I got a [rather amusing] text from her saying that they were having a lovely time at the Park until 'Thomas' age 3 arrived.  Then the 'Summers' competitive streak was unleashed in thy child and anything 'Thomas' attempted to get to he was gazumped by J2.  J2 thought that this was brilliant.  'Thomas' did not and in the end, just to give the poor kid a break mum exited the offending area with the promise of feeding the 'Ducks' (they are actually Seagulls that I am referring too, but at the moment all flying objects in the sky are 'Ducks').

I wasn't sure if I should be worried, that perhaps J2 had terrorised poor 'Thomas' but mum assured me that 'Thomas' quite liked the chasing around part and then I felt quite proud.  Proud that my little 'Terrible Two' could interact with another child at such a young age.  Again, this is all new to me as J1 did not interact at all well with any children until he went to school. 

It never fails to amaze me how 'chalk and cheese' my two children are, but I will say that with J2 being quite so 'spunky' it has forced J1 to be a bit more so too, which I do think is a good thing.  J1 now does have to raise his voice to call and ask for what he wants, but equally he has had to learn that he can not have his own way all the time.

Toddler-hood is a massive learning period for the child.  Like a sponge they are soaking up so many different things every second of every day, and right now I feel like I am too.


  1. Couldn't agree more. It is a massive learning curve for mum too. I remember having a complete melt down at a Mum's meet up at someone's house last summer because even in the garden..Pip was still managing to create chaos! I was at the end of my tether I tell you. Umpteen hugs later I went home and ordered Supernanny's book from Amazon.
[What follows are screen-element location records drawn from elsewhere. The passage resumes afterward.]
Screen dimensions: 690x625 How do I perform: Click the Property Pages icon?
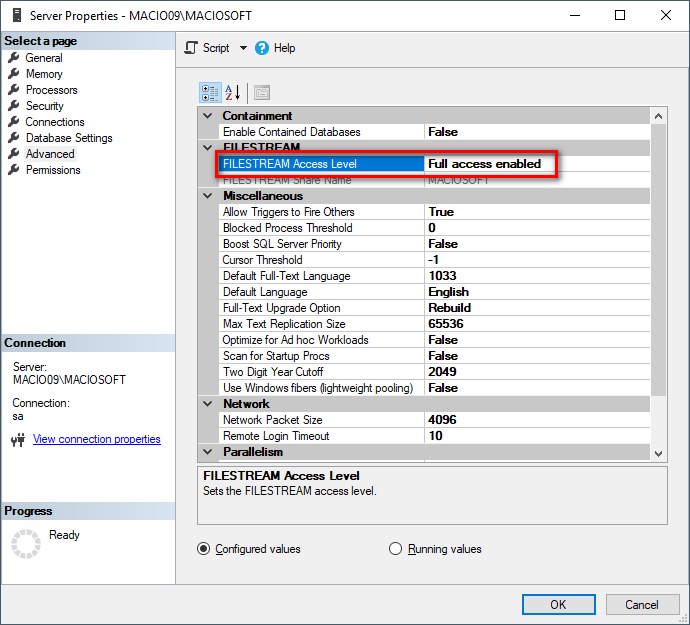(262, 92)
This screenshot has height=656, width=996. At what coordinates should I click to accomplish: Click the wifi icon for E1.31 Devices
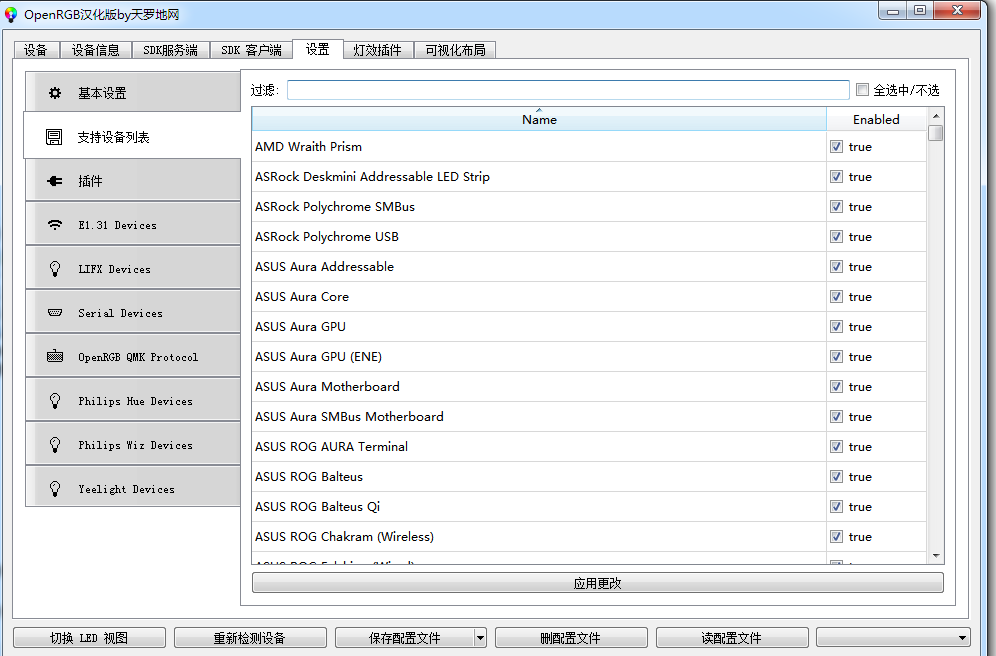[x=55, y=225]
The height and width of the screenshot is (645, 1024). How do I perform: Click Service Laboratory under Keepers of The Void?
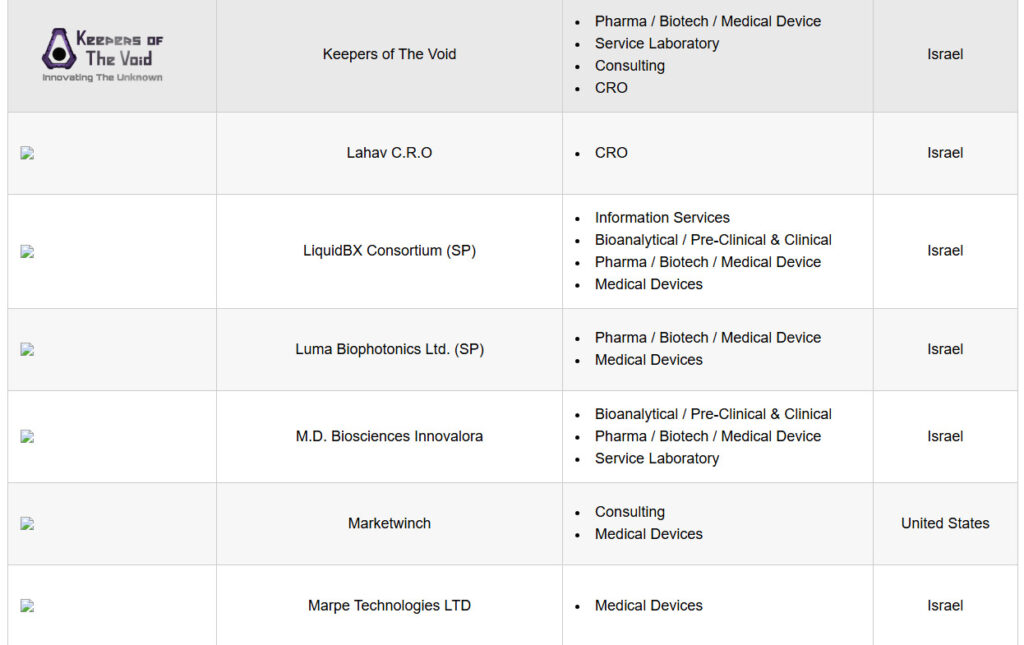[657, 43]
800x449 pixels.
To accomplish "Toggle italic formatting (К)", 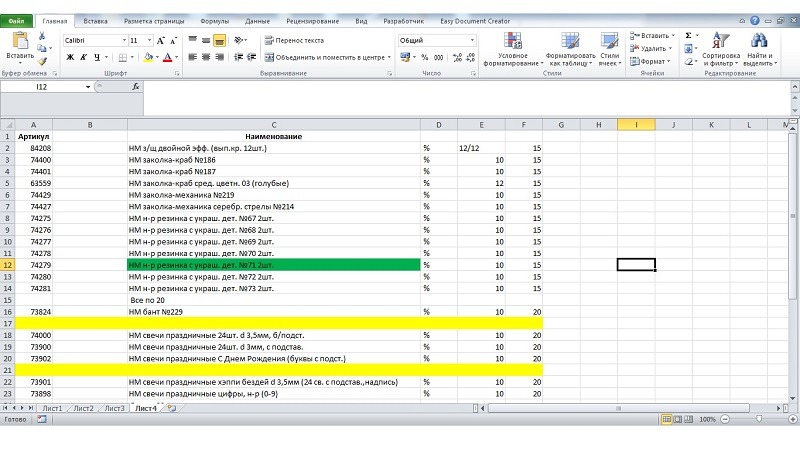I will point(84,58).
It really helped me - some of her tips gave me some clarity through some moments of complete madness. (Especially the section on discipline and giving warnings etc.)
    Was chatting to my Mum about this very subject the other day..and she said, 'This is nothing..just wait until he becomes a teenager' Yikes!

  2. Little A is going through her tantrums at the moment. She's just turned two and as we head up to 2.5 I am going to have to start thinking about discapline and time out and consistent boundary setting.